══ EXTRACT
[GOAL] Fwd: Re: Google Scholar discoverability of repository content
Stevan Harnad
harnad at ecs.soton.ac.uk
Fri Feb 17 12:37:11 GMT 2012
Important feedback from Tim Brody, one of the developers of EPrints:
Begin forwarded message:
> From: Tim Brody <tdb2 at ecs.soton.ac.uk>
> Date: February 17, 2012 6:33:22 AM EST
> To: eprints-tech at ecs.soton.ac.uk
> Cc: JISC-REPOSITORIES at JISCMAIL.AC.UK
> Subject: [EP-tech] Re: Google Scholar discoverability of repository content
> --------
>
> Hi All,
>
> Here is some specific advice for existing repository administrators from
> Google Scholar:
> http://roar.eprints.org/help/google_scholar.html
>
> As far as I'm aware there isn't anyone running EPrints 2 now, so
> EPrints-based repositories are already (and for a long) the "best in
> class" for Google Scholar.
>
>
> Right, this paper ...
>
> Table 1 is irrelevant and misleading. Scholar links first to the
> publisher and, only if there is no publisher link, directly to the IR
> version. That's a policy decision on the part of Scholar and nothing to
> do with IRs.
>
> Table 2 gives us some useful data. The headline rate for EPrints is 88%
> (based on CalTech). Unfortunately the authors haven't provided an
> analysis of what happened to the missing records. I've done a quick
> random sample of CalTech and I suspect the missing records will consist
> of:
> 1) Non-OA/non-full-text records (I'm sure a query to the CalTech
> repository admin could supply the data).
> 2) A percentage of PDFs that Scholar won't be able to parse. CalTech
> contains some old (1950s), scanned PDFs from Journals. Where the article
> isn't at the top of the page Scholar will struggle to parse the
> title/authors/abstract and therefore won't be able to match it to their
> records e.g. http://authors.library.caltech.edu/5815/
>
>
> The remainder of the paper describes the authors' process of fixing
> their own IR (based on CONTENTdm).
════
══ ENTRIES PROVIDED
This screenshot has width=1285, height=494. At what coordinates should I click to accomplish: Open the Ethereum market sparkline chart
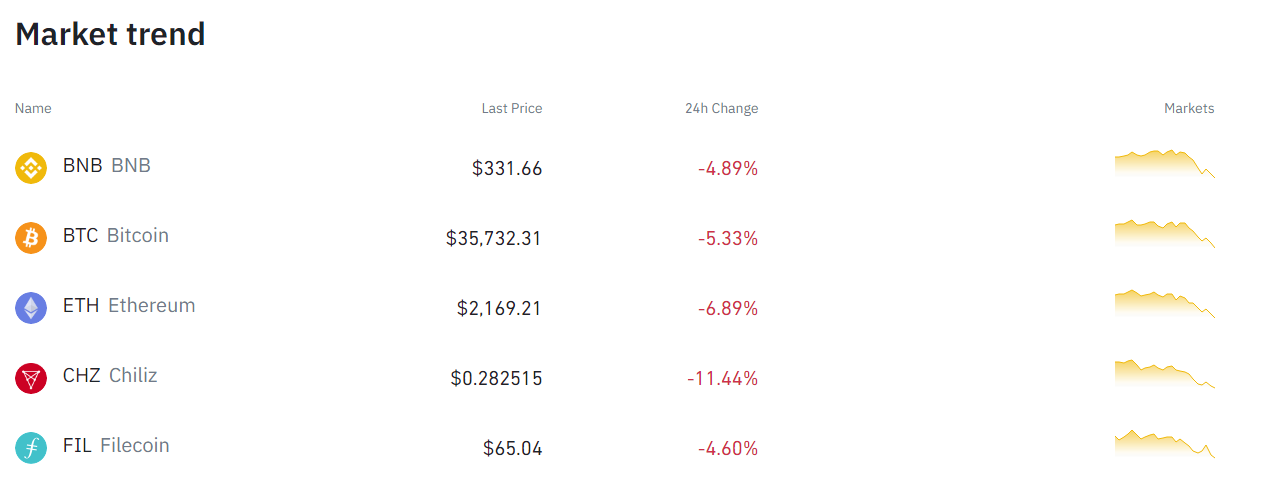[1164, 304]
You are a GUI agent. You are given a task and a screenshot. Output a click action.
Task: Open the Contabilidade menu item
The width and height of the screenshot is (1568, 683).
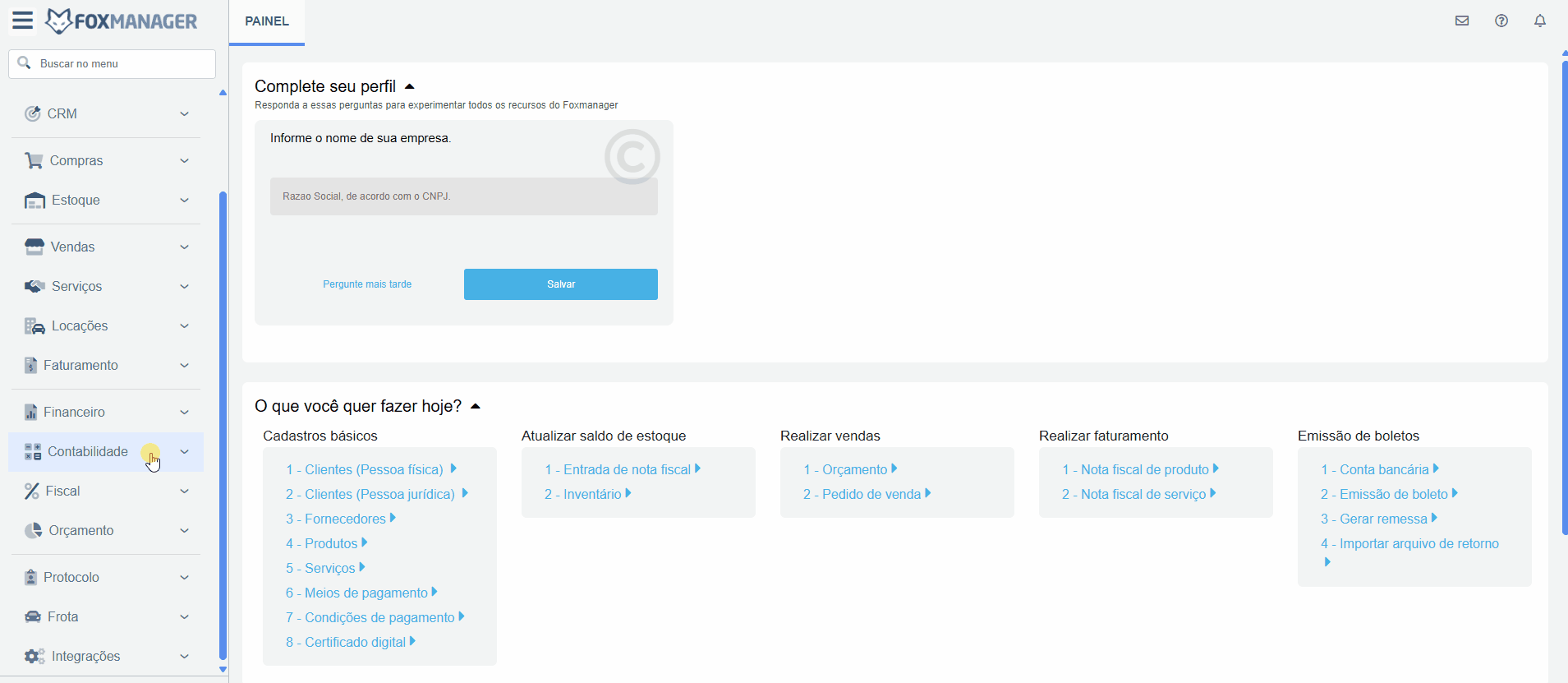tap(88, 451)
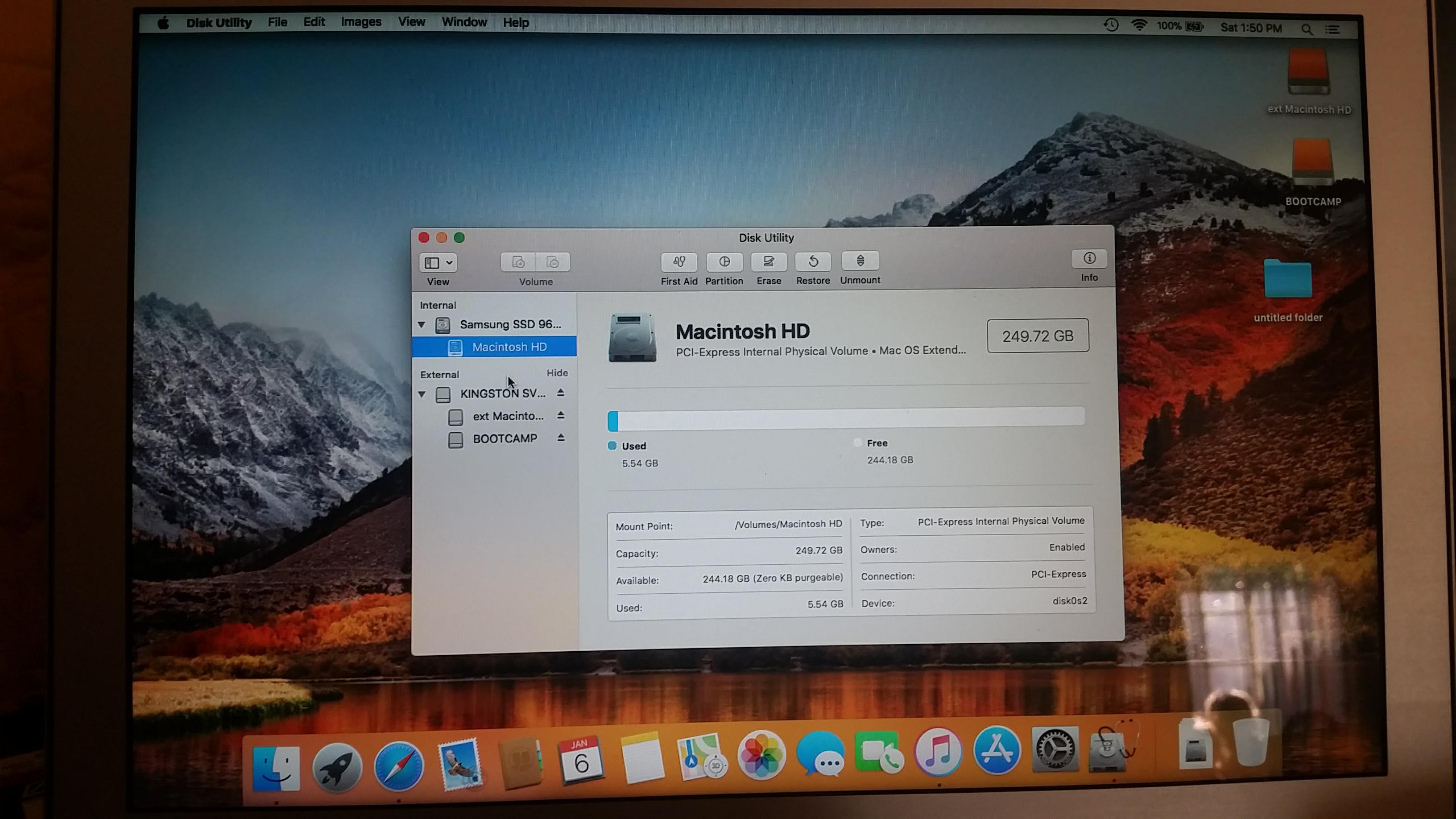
════
### DIRECTIVES
1 > In the Google Scholar post, what headline rate does Table 2 give for EPrints?
2 > Copy the entries that follow the Google Scholar post word for word, leaving out the pictures.

### SOLVED TASKS
1 > 88%, based on CalTech.

2 >
This screenshot has width=1285, height=494. At what coordinates should I click to accomplish: Open the Ethereum market sparkline chart
[1164, 304]
You are a GUI agent. You are given a task and a screenshot. Output a click action.
Task: Open the Contabilidade menu item
The width and height of the screenshot is (1568, 683).
tap(88, 451)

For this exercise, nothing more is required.